Preso na realidade do castelo – onde terá de lidar com personagens como Mick (braço direito de Howard), Ann (a esposa do primo) e Benjy (o filho pequeno) – Danny é obrigado a refletir, rememorar. E a lidar com o verme. “Era assim que o verme entrava. Você se abria para aquele tipo de pensamento e o verme rastejava para dentro, começava a comer e só parava quando não sobrava mais nada (…). O verme devorava as pessoas do mesmo jeito que os anos tinham devorado aquele castelo: roendo os tetos, mastigando as paredes, abrindo túneis por baixo das tábuas do assoalho, até que mesmo um corredor reformado com todo o esmero, com portas envernizadas e velas falsas nas paredes, tivesse mil insetos rastejando para todos os lados alguns andares abaixo”.

Um problema no passado é determinante na obscura relação entre os primos. São as marcas da infância moldando rostos presentes e futuros. Leitores de “O Caçador de Pipas”, de Khaled Hosseini, e espectadores de “Sobre Meninos e Lobos” – sem dúvida o filme é mais popular do que o romance original, de Dennis Lehane – conhecem bem o peso da culpa na trajetória do ser humano.

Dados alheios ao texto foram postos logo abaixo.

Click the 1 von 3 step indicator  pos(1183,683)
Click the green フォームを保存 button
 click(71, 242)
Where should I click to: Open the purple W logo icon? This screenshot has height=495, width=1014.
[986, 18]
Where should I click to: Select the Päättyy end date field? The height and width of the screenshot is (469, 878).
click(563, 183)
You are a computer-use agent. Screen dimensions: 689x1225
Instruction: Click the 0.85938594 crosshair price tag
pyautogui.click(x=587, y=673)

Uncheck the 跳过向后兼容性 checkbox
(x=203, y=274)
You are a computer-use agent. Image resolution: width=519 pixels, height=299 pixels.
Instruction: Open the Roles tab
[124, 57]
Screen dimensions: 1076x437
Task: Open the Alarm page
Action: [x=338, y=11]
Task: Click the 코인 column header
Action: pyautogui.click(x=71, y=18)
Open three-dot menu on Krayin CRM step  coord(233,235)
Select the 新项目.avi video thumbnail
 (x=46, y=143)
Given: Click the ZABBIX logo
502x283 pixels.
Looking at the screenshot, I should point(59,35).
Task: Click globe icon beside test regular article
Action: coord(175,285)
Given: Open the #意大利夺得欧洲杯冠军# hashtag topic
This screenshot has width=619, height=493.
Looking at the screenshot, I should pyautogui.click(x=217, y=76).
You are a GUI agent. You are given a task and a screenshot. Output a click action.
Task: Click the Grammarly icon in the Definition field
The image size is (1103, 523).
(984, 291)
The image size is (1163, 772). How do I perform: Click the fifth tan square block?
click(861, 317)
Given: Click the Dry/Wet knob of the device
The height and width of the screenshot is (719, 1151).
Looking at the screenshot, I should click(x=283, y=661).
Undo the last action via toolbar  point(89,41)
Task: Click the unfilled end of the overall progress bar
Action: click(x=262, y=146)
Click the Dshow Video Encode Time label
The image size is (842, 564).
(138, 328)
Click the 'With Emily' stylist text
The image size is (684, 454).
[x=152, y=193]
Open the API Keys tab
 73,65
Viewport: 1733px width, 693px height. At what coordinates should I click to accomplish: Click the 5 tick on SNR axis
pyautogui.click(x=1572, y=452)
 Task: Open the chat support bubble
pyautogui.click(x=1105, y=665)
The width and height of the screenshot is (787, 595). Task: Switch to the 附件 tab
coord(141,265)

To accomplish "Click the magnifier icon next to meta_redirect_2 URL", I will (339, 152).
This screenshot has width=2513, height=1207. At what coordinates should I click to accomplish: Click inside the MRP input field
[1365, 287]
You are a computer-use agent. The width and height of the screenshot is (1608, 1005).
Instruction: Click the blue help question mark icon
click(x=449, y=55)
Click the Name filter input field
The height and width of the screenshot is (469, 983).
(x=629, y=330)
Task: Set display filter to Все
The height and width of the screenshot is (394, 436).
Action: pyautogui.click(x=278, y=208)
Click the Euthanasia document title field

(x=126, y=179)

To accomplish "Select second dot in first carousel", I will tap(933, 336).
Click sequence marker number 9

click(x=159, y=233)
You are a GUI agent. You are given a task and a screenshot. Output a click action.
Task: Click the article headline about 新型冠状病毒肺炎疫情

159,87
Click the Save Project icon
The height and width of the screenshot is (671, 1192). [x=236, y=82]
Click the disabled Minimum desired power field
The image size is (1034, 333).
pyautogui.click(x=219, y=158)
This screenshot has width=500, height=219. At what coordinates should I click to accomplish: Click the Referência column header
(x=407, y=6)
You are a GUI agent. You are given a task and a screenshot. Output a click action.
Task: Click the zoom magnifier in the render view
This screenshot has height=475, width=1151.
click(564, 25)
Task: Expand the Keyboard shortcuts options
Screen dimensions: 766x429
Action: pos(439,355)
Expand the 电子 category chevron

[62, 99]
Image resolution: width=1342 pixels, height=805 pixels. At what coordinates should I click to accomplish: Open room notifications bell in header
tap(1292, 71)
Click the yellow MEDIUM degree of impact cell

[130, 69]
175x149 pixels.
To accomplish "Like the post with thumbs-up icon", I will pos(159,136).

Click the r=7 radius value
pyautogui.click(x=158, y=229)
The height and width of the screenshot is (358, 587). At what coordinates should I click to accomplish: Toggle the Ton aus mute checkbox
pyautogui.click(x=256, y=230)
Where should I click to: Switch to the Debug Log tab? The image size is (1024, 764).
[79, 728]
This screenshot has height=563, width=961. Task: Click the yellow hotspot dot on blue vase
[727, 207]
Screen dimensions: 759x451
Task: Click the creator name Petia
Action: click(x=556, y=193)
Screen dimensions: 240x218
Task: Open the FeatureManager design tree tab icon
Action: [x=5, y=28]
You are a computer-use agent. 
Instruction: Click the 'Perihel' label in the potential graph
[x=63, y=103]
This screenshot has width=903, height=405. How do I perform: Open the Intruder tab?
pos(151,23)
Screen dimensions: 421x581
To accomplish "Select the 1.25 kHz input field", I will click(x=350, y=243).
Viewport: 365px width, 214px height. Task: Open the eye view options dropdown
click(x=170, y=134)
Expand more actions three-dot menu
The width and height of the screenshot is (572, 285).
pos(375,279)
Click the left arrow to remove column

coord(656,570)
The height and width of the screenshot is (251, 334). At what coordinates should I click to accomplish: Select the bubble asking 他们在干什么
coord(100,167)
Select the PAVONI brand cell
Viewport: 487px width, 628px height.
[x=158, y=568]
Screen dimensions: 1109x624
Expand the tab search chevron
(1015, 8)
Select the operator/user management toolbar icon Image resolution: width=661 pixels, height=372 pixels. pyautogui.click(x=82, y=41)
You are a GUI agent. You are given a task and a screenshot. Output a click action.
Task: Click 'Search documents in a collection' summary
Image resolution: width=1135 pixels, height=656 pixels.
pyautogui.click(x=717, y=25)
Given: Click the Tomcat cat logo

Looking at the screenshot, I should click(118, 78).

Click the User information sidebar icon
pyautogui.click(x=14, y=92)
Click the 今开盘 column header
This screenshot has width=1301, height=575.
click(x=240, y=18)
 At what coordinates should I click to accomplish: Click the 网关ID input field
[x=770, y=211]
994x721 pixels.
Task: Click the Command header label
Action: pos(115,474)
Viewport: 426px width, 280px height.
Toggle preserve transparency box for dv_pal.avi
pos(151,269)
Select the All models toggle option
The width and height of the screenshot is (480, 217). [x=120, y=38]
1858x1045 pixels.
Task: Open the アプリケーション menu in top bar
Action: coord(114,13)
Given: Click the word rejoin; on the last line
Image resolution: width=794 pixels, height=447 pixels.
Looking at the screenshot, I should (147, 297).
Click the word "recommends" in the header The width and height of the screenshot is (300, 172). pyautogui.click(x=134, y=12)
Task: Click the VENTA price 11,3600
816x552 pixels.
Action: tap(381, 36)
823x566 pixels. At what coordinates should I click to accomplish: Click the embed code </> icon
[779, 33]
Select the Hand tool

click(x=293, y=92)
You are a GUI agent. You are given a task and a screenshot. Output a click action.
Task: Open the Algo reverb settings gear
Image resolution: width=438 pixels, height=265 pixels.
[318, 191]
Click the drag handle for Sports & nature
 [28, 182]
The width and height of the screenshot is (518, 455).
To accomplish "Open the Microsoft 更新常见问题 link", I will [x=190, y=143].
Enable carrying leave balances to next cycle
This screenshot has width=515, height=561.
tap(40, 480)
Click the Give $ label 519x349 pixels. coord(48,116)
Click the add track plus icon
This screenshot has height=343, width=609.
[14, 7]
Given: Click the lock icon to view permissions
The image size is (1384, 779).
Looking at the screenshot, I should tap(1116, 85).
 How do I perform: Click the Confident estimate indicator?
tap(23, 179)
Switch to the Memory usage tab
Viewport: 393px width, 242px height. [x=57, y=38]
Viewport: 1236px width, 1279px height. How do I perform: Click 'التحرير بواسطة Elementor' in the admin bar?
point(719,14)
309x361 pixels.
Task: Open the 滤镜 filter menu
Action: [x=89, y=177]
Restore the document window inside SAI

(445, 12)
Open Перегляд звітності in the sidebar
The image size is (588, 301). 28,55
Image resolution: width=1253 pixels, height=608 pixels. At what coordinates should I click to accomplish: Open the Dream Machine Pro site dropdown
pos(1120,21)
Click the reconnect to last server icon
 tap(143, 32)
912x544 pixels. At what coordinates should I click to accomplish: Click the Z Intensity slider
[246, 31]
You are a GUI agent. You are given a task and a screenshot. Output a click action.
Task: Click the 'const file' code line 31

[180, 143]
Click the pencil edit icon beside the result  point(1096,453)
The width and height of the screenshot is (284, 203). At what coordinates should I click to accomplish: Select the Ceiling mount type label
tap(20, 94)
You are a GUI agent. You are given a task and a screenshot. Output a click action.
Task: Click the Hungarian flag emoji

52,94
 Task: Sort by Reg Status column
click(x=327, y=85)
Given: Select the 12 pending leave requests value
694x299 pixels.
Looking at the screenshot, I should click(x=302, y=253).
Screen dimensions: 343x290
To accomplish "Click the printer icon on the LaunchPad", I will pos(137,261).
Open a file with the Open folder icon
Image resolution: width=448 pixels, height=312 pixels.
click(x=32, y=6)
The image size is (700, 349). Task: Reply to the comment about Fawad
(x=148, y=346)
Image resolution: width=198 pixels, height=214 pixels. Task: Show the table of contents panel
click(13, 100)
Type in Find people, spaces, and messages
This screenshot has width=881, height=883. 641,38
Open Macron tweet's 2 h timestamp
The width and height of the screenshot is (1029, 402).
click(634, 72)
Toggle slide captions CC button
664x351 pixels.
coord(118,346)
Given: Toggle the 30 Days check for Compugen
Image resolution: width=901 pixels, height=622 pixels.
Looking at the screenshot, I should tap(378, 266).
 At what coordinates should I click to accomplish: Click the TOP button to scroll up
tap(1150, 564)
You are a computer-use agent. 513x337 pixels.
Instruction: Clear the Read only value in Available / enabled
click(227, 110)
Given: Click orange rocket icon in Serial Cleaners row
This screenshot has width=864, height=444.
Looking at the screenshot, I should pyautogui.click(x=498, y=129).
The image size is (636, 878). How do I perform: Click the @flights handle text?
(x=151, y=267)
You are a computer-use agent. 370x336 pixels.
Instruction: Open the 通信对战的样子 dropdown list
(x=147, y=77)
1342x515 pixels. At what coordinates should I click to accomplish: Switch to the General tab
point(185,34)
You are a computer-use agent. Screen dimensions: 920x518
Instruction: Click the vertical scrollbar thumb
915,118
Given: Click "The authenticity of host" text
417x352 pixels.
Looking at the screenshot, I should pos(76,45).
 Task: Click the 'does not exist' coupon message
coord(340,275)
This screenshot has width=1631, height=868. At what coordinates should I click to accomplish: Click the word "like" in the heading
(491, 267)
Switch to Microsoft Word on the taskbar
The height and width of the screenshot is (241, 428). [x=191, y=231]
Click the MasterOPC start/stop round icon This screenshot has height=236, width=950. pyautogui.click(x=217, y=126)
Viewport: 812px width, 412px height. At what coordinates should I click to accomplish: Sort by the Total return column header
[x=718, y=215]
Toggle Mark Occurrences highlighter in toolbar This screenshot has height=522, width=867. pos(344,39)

Passados algumas páginas de O Torreão, o leitor descobre Ray, o narrador que conta a história passada no castelo europeu num curso de escrita criativa oferecido pela prisão onde cumpre pena. Por assassinato. É Ray quem divide suas angústias estéticas com o leitor. Para impressionar sua professora, Holly, o prisioneiro narra os acontecimentos de Danny com a maior verossimilhança possível.

Dois cenários se contrapõem no enredo de Jennifer Egan: o misterioso castelo no Leste Europeu e a prisão norte-americana onde Ray escreve. Nas dependências do castelo, três lugares merecem destaque merecem destaque na construção narrativa: a piscina verde, o subterrâneo e, claro, o torreão, único lugar impenetrável da fortaleza. Ainda habitado por uma baronesa pertencente à antiga família nobre que originou o local, os Von Ausblinker, o torreão esconde uma antiga masmorra com objetos de tortura. Howard quer encontrá-la a todo custo para mostrar aos futuros hóspedes do hotel.

Medo e inquietude

Em suas aventuras pelo castelo, Danny subverte o conceito de medo. Se habitualmente o medo paralisa, o pavor de Danny impele. Há medo em cada centímetro do castelo. Fantasmas, lodo, frio e cabelos longamente brancos. Realidade e fantasia misturam-se perigosamente na cabeça do personagem. E os cheiros. “Ah, meu Deus, que cheiro: não de podre, mas de alguma coisa para além do podre, de um vazio mofado, o cheiro de pólen bolorento, de mau hálito, de geladeiras velhas que passaram anos sem serem abertas, de ovos podres e de certas lãs quando ficam molhadas, da placenta de sua gata Polly quando Danny tinha seis anos, de seu dente doído quando o dentista o abriu com a broca, do asilo onde sua tia-avó Bertir babava o patê de fígado pelo queixo, daquele lugar embaixo da ponte perto da escola onde os montes de merda eram supostamente humanos, da cesta de lixo que ficava embaixo da pia do banheiro de sua mãe”.

Talvez O Torreão seja um livro de memórias dos narradores. A autora evita encaixar suas produções em algum gênero literário. Egan brinca com a narrativa, evita tipificações e subverte os discursos dos personagens e dos narradores. Brinca também com os limites do real e da fantasia. Danny delira. E muito. Mas o leitor não sabe exatamente os “quandos”.

Jennifer Egan é uma das poucas autoras jovens que ousam fugir da mediocridade das histórias dualistas. Não escreve narrativas simples. A complexidade gera a necessidade (e vontade) de uma segunda leitura. Egan não faz literatura pura: faz exercício narrativo, oficina criativa de escrita. Faz texto inquieto. Talvez por isso seja tão única. Tão genial. E, infelizmente, tão solitária.